I know I’m getting ahead of myself here, but given my obsession with walks I couldn’t help but notice that Josh Willingham is tied for second in the National League in bases on balls, with 19.
RAB touched on the (unlikely) possibility of a trade for Willingham as a left field solution back over the winter, and concluded that unless the Nationals were blown away they really had no reason to trade him, given that he’s under team control at a relatively cheap price through the end of the 2011 season.
However, Willingham’s strong performance thus far in 2010 (.286/.446/.471; .423(!) wOBA, good for 9th-best in the National League) got me thinking about whether the Yankees might prefer to work out a deal of some kind with the Nationals after the season than overpay for Carl Crawford.
While Crawford’s certainly come out of the gate playing like a man in the last year of his contract (.313/.374/.500; .381 wOBA), there has already been plenty of speculation over whether Crawford is worth whatever ridiculous contract his agent is sure to ask for.
Both Willingham and Crawford will cool off considerably by season’s end, although ZIPS’s updated projection now has Willingham wOBAing an impressive .379 for the rest of the way, finishing the year at a career-best .387 wOBA; while Crawford is projected to wOBA .358 for the remainder of the season, ending the year at .362, which would actually only be the 4th-best mark of his career.
On the defensive end of things, I can’t say I’ve seen much of Willingham in the field, but he appears to be able to play a somewhat passable left field (-7.6 career UZR), although he can’t touch Crawford (101.9 career UZR).
Willingham will also be 32 next season, while Crawford will be entering his age 29 season.

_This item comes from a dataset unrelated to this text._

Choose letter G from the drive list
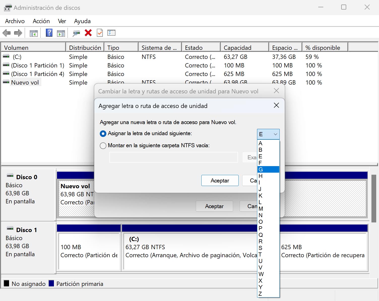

And again, Washington is unlikely to trade away one of its top three hitters unless it receives a package it can’t say no to, and I’m not even sure what kind of package the Yankees could put together that makes sense.
Still, Willingham would clearly represent a far cheaper alternative to yet another huge contract, and while we’ve all been pleasantly surprised with what we’ve seen from Brett Gardner thus far, he certainly won’t be a .374 wOBA player for the rest of the season (ZIPS Update has him finishing at .327) and it’d be great to get some power out of left field.